Copy out each of the following lines word for word, without changing a single character.

Input data:
* * * *

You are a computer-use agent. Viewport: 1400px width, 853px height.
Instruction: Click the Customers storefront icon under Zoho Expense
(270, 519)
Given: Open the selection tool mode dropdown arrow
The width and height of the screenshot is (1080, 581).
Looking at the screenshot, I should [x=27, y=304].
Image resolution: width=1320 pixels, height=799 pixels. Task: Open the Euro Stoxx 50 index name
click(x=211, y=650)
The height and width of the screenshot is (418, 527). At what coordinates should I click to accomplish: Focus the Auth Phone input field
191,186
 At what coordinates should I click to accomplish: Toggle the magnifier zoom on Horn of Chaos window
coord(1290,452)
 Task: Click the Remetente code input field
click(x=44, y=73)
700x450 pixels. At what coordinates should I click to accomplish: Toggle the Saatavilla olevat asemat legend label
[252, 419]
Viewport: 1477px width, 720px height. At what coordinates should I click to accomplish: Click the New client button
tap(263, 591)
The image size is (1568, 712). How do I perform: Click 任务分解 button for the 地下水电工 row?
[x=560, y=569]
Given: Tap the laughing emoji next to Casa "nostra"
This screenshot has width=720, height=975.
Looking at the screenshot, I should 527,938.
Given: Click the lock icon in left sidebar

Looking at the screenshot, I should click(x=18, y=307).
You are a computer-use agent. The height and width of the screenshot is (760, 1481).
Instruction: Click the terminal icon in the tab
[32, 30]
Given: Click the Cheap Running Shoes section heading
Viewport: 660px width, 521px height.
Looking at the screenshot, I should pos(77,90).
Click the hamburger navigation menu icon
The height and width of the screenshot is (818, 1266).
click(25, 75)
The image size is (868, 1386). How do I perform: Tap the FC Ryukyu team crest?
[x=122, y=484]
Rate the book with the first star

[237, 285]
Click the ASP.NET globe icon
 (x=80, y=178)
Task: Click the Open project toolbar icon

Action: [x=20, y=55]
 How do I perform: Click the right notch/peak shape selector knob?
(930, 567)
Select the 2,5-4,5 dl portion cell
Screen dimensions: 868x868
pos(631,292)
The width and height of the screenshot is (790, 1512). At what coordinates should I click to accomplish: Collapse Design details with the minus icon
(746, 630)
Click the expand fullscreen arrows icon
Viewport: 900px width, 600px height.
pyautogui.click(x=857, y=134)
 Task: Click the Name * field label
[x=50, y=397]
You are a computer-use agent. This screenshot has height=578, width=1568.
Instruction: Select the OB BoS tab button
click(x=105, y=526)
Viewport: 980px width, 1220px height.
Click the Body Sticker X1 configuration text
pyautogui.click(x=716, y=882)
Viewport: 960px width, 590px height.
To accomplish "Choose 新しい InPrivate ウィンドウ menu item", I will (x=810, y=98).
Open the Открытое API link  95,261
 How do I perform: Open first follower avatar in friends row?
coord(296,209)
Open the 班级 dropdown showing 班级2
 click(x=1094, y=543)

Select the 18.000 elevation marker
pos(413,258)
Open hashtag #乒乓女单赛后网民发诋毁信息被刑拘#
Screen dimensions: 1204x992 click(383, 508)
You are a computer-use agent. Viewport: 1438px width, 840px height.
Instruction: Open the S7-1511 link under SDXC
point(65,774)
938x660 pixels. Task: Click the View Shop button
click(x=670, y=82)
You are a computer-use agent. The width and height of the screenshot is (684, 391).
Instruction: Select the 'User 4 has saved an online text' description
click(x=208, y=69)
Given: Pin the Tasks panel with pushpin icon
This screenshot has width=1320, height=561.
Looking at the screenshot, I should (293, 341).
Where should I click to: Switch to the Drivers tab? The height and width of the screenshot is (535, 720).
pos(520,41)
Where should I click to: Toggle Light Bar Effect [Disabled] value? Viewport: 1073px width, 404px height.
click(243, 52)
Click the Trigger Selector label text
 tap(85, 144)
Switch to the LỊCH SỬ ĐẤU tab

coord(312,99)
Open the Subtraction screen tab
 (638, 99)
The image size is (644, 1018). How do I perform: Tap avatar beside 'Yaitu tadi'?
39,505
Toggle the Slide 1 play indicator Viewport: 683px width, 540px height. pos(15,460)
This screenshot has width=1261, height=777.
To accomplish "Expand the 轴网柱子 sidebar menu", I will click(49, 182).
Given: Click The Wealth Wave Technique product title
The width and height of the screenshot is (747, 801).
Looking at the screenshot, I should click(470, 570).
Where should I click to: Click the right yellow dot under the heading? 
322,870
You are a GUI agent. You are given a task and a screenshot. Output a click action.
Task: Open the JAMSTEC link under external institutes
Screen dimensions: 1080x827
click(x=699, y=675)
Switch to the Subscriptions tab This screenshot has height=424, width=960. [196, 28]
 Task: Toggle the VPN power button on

* * * *

Response to this exercise:
You are a computer-use agent. Viewport: 1400px width, 853px height.
Instruction: Click the Customers storefront icon under Zoho Expense
(270, 519)
Given: Open the selection tool mode dropdown arrow
The width and height of the screenshot is (1080, 581).
Looking at the screenshot, I should [x=27, y=304].
Image resolution: width=1320 pixels, height=799 pixels. Task: Open the Euro Stoxx 50 index name
click(x=211, y=650)
The height and width of the screenshot is (418, 527). At what coordinates should I click to accomplish: Focus the Auth Phone input field
191,186
 At what coordinates should I click to accomplish: Toggle the magnifier zoom on Horn of Chaos window
coord(1290,452)
 Task: Click the Remetente code input field
click(x=44, y=73)
700x450 pixels. At what coordinates should I click to accomplish: Toggle the Saatavilla olevat asemat legend label
[252, 419]
Viewport: 1477px width, 720px height. At what coordinates should I click to accomplish: Click the New client button
tap(263, 591)
The image size is (1568, 712). How do I perform: Click 任务分解 button for the 地下水电工 row?
[x=560, y=569]
Given: Tap the laughing emoji next to Casa "nostra"
This screenshot has width=720, height=975.
Looking at the screenshot, I should 527,938.
Given: Click the lock icon in left sidebar

Looking at the screenshot, I should click(x=18, y=307).
You are a computer-use agent. The height and width of the screenshot is (760, 1481).
Instruction: Click the terminal icon in the tab
[32, 30]
Given: Click the Cheap Running Shoes section heading
Viewport: 660px width, 521px height.
Looking at the screenshot, I should pos(77,90).
Click the hamburger navigation menu icon
The height and width of the screenshot is (818, 1266).
click(25, 75)
The image size is (868, 1386). How do I perform: Tap the FC Ryukyu team crest?
[x=122, y=484]
Rate the book with the first star

[237, 285]
Click the ASP.NET globe icon
 (x=80, y=178)
Task: Click the Open project toolbar icon

Action: [x=20, y=55]
 How do I perform: Click the right notch/peak shape selector knob?
(930, 567)
Select the 2,5-4,5 dl portion cell
Screen dimensions: 868x868
pos(631,292)
The width and height of the screenshot is (790, 1512). At what coordinates should I click to accomplish: Collapse Design details with the minus icon
(746, 630)
Click the expand fullscreen arrows icon
Viewport: 900px width, 600px height.
pyautogui.click(x=857, y=134)
 Task: Click the Name * field label
[x=50, y=397]
You are a computer-use agent. This screenshot has height=578, width=1568.
Instruction: Select the OB BoS tab button
click(x=105, y=526)
Viewport: 980px width, 1220px height.
Click the Body Sticker X1 configuration text
pyautogui.click(x=716, y=882)
Viewport: 960px width, 590px height.
To accomplish "Choose 新しい InPrivate ウィンドウ menu item", I will (x=810, y=98).
Open the Открытое API link  95,261
 How do I perform: Open first follower avatar in friends row?
coord(296,209)
Open the 班级 dropdown showing 班级2
 click(x=1094, y=543)

Select the 18.000 elevation marker
pos(413,258)
Open hashtag #乒乓女单赛后网民发诋毁信息被刑拘#
Screen dimensions: 1204x992 click(383, 508)
You are a computer-use agent. Viewport: 1438px width, 840px height.
Instruction: Open the S7-1511 link under SDXC
point(65,774)
938x660 pixels. Task: Click the View Shop button
click(x=670, y=82)
You are a computer-use agent. The width and height of the screenshot is (684, 391).
Instruction: Select the 'User 4 has saved an online text' description
click(x=208, y=69)
Given: Pin the Tasks panel with pushpin icon
This screenshot has width=1320, height=561.
Looking at the screenshot, I should (293, 341).
Where should I click to: Switch to the Drivers tab? The height and width of the screenshot is (535, 720).
pos(520,41)
Where should I click to: Toggle Light Bar Effect [Disabled] value? Viewport: 1073px width, 404px height.
click(243, 52)
Click the Trigger Selector label text
 tap(85, 144)
Switch to the LỊCH SỬ ĐẤU tab

coord(312,99)
Open the Subtraction screen tab
 (638, 99)
The image size is (644, 1018). How do I perform: Tap avatar beside 'Yaitu tadi'?
39,505
Toggle the Slide 1 play indicator Viewport: 683px width, 540px height. pos(15,460)
This screenshot has width=1261, height=777.
To accomplish "Expand the 轴网柱子 sidebar menu", I will click(49, 182).
Given: Click The Wealth Wave Technique product title
The width and height of the screenshot is (747, 801).
Looking at the screenshot, I should click(470, 570).
Where should I click to: Click the right yellow dot under the heading? 
322,870
You are a GUI agent. You are given a task and a screenshot. Output a click action.
Task: Open the JAMSTEC link under external institutes
Screen dimensions: 1080x827
click(x=699, y=675)
Switch to the Subscriptions tab This screenshot has height=424, width=960. [196, 28]
 Task: Toggle the VPN power button on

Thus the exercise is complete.